Screening for genes involved in FMR1 inactivation using CRISPR-Cas9 library in haploid hESCs(A) Volcano plot showing the median log2 FC (x axis) and -log(FDR) (y axis) of the mutants included in the library, calculated based on the distribution of the normalized sgRNA read counts between the GFP(+) and GFP(-) populations (n = 4 and n = 3 independent experiments, respectively). Marked in orange are genes defined as enriched (log2 FC > 0.5 and FDR < 0.05). Representative genes of the main groups among the enriched genes are indicated in green (genes included in the “Epifactors” database), blue (metabolic factors), and red (growth-restricting genes).(B) Flowchart demonstrating the analysis pipeline for defining the candidate genes predicted to be involved in FMR1 inactivation.(C) Enriched GO terms (analyzed by GSEA, FDR q < 0.05) for the top significant genes (average log2 FC of gRNA abundance > 0.5 and FDR < 0.05, in genes expressed in haploid hESCs [TPM > 0.1]). Two groups of enriched terms: terms associated with chromatin regulation (top) and terms associated with mitochondrial function (bottom).(D) Percentage of the significantly enriched genes included in the Epifactors database, compared with their representation in the library (p = 0.02 using Fisher’s exact test).(E and F) log2 FC of enriched epigenetic (E) or mitochondrial (F) factors in the mFMR1-(240)CGG-GFP screen, compared with the their log2 FC values, also known as CRISPR score, in a previous essentiality screen in hESCs (Yilmaz et al., 2018).(G) Representatives genes for different functional groups within the candidate gene list. Black lines connecting the gene names indicate protein-protein interactions identified by STRING analysis.
Characterization of genes predicted to be involved in FMR1 epigenetic silencing
Next, we aimed to validate the effect of disrupting selected candidate genes on the expression of the methylated pFMR1-(240)CGG-EGFP construct. Using transduction with CRISPR-Cas9 and two sgRNAs per gene, the selected genes were mutated in haploid hESCs. Mutant cultures were then transfected with both unmethylated and methylated pFMR1-(240)CGG-EGFP constructs, and the GFP fluorescent population was compared between the two cultures (Figure 4A). This way, we could isolate the epigenetic effect of candidate-gene disruption and exclude confounding factors as transfection efficiency or translational control. Haploid hESCs infected with lentiviral vectors targeting the transcriptional regulators SMARCD1 and ZNF217, as well as the metabolic factor C6orf57, showed the highest levels of methylated-construct expression compared with control haploid hESCs, demonstrating a significant increase in relative GFP fluorescence upon methylated-construct transfection, reflecting the disinhibition of DNA-methylation-mediated silencing (Figure 4B).
Figure 4
Verification of candidate hit genes predicted to be involved in FMR1 inactivation
(A) Experimental workflow. Mutant haploid hESCs were transfected with either a methylated or unmethylated pFMR1-(240)CGG-GFP construct and analyzed by flow cytometry.

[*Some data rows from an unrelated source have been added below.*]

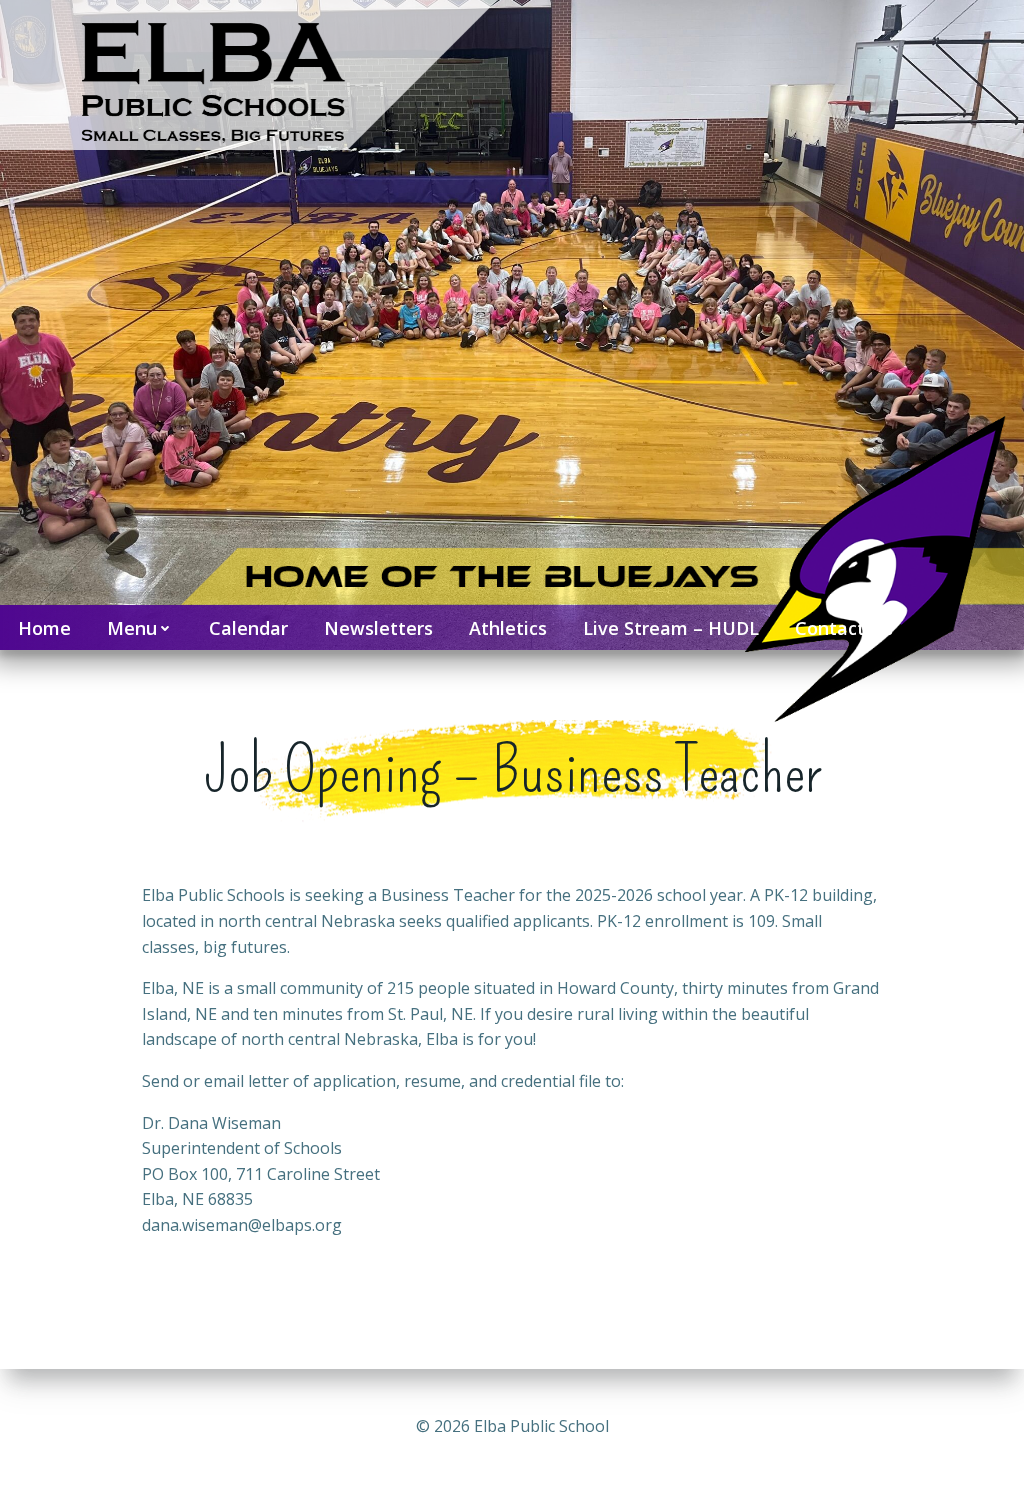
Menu (132, 628)
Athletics (508, 628)
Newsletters (378, 628)
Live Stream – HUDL (671, 628)
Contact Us (844, 628)
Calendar (248, 628)
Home (44, 628)
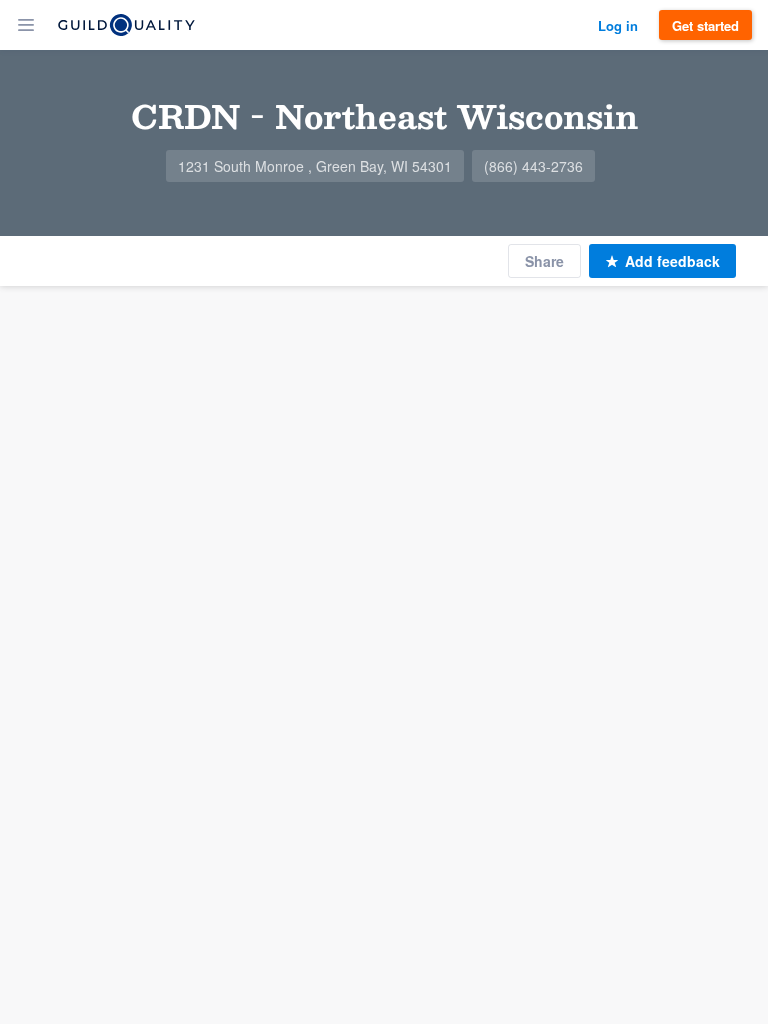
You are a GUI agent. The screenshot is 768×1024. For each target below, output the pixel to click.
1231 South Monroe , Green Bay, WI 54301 (315, 166)
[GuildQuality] (126, 25)
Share (544, 261)
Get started (705, 25)
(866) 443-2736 (533, 166)
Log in (618, 25)
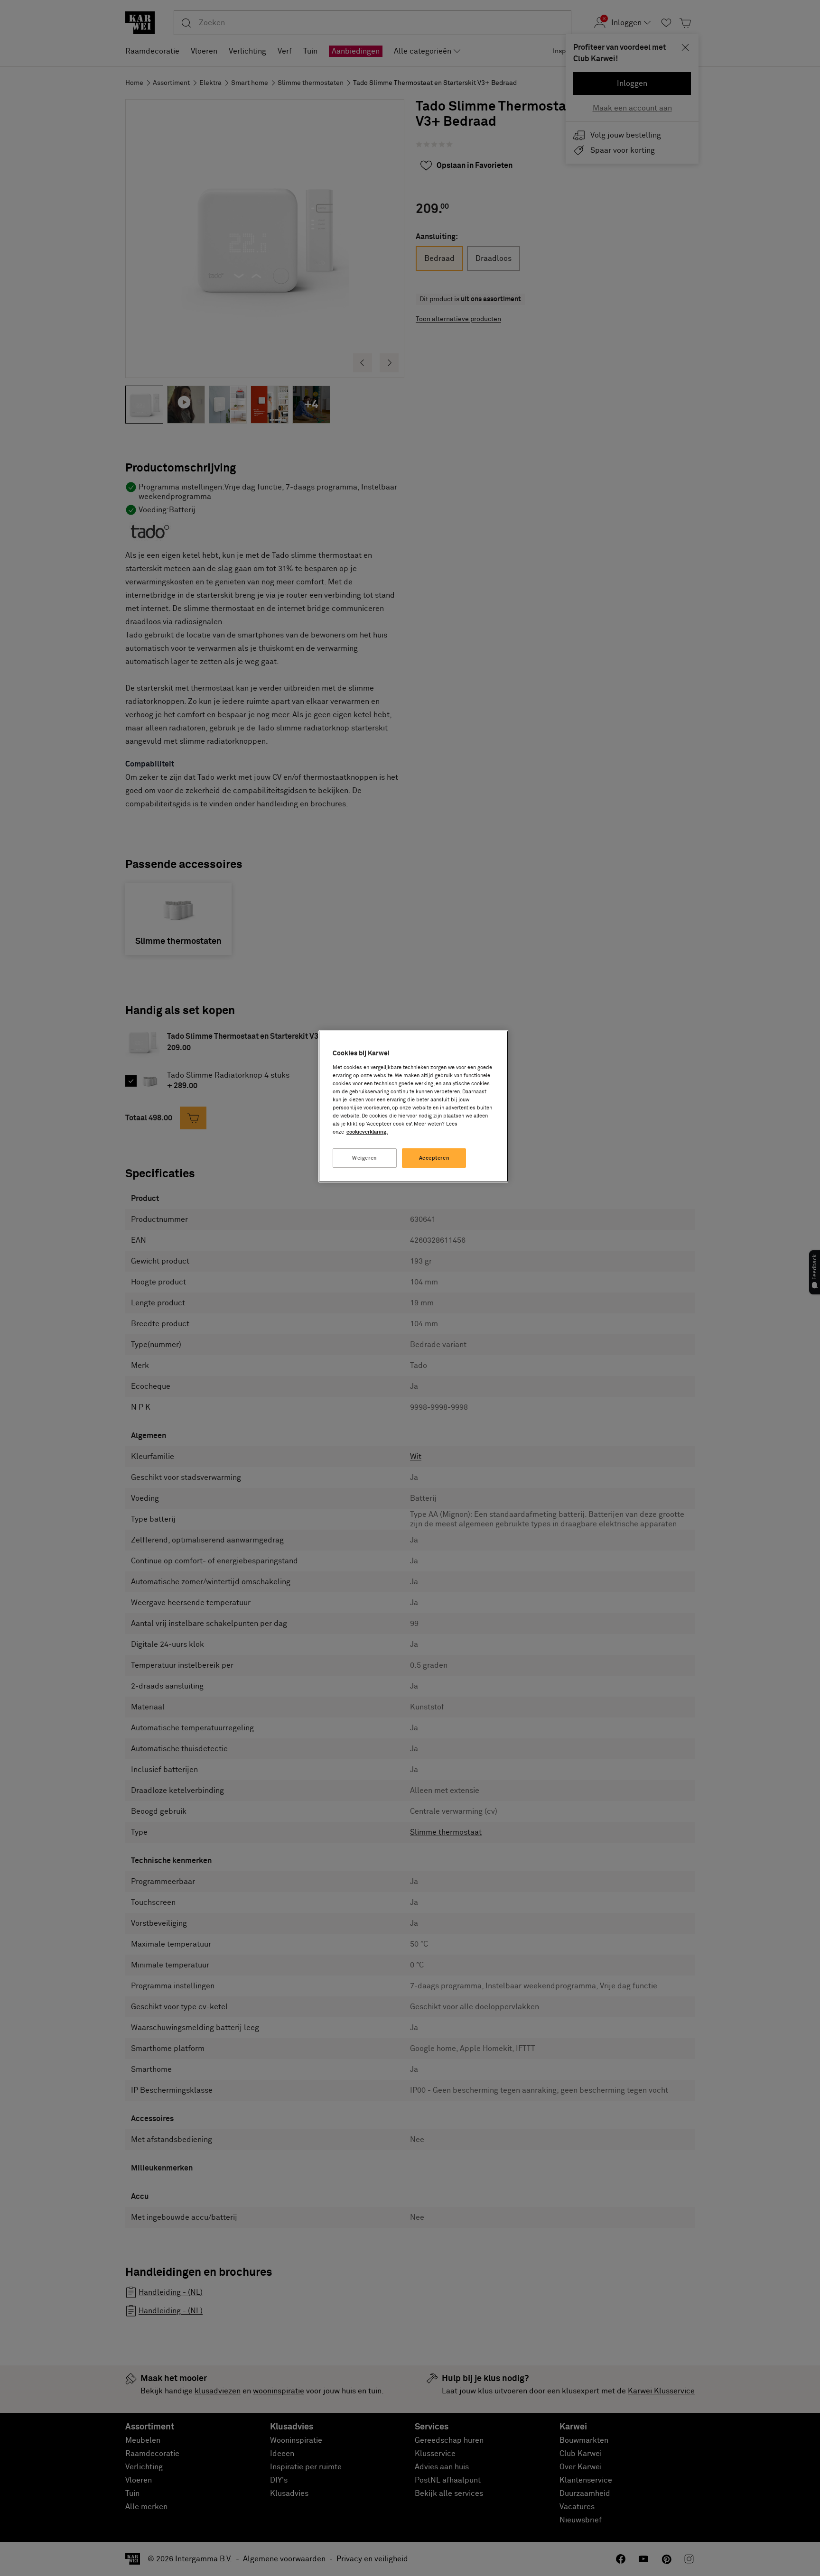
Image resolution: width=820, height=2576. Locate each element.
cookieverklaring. (367, 1132)
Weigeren (364, 1158)
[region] (413, 1106)
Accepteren (434, 1158)
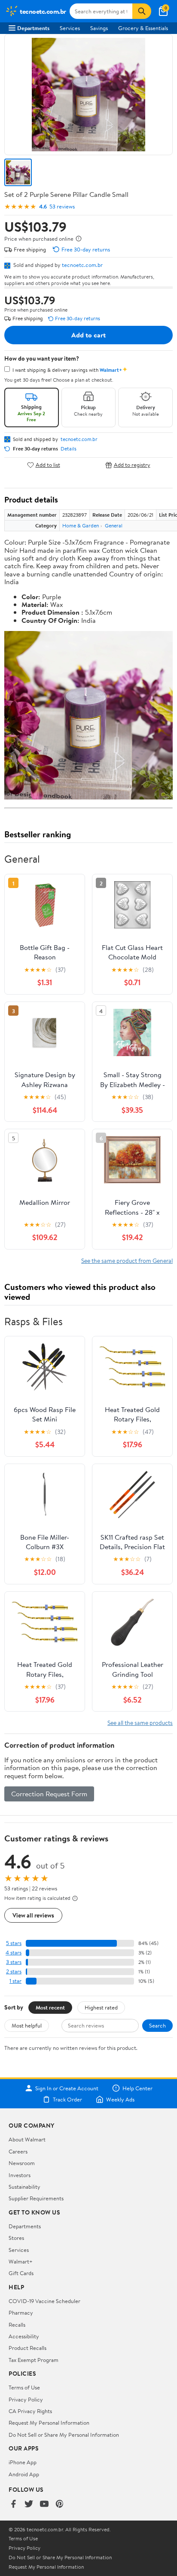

(B) Analysis of the mutants of candidate genes reveals higher relative GFP fluorescence following transfection with methylated pFMR1-(240)CGG-EGFP, relative to samples infected with Cas9 without sgRNA. Bars indicate the normalized ratio of GFP fluorescence between the cell cultures transfected with methylated and unmethylated constructs. Data are presented as mean values ± SEM, and statistical tests were performed with 3 independent experiments.
(C) Analysis of heterogeneous mutant populations of FXS-iPSCs for candidate genes SMARCD1, C6orf57, ZNF217, ZFP90, CTBP2, SATB2, QRICH1, and TAF8. Statistical tests were performed from at least 3 independent experiments. Error bars represent SEM.
(D) Bar plot showing the number of the significantly up- (blue) and downregulated (red) genes for the DNMT1, SMARCD1, and ZNF217 samples (p < 0.001, |log FC| > 1).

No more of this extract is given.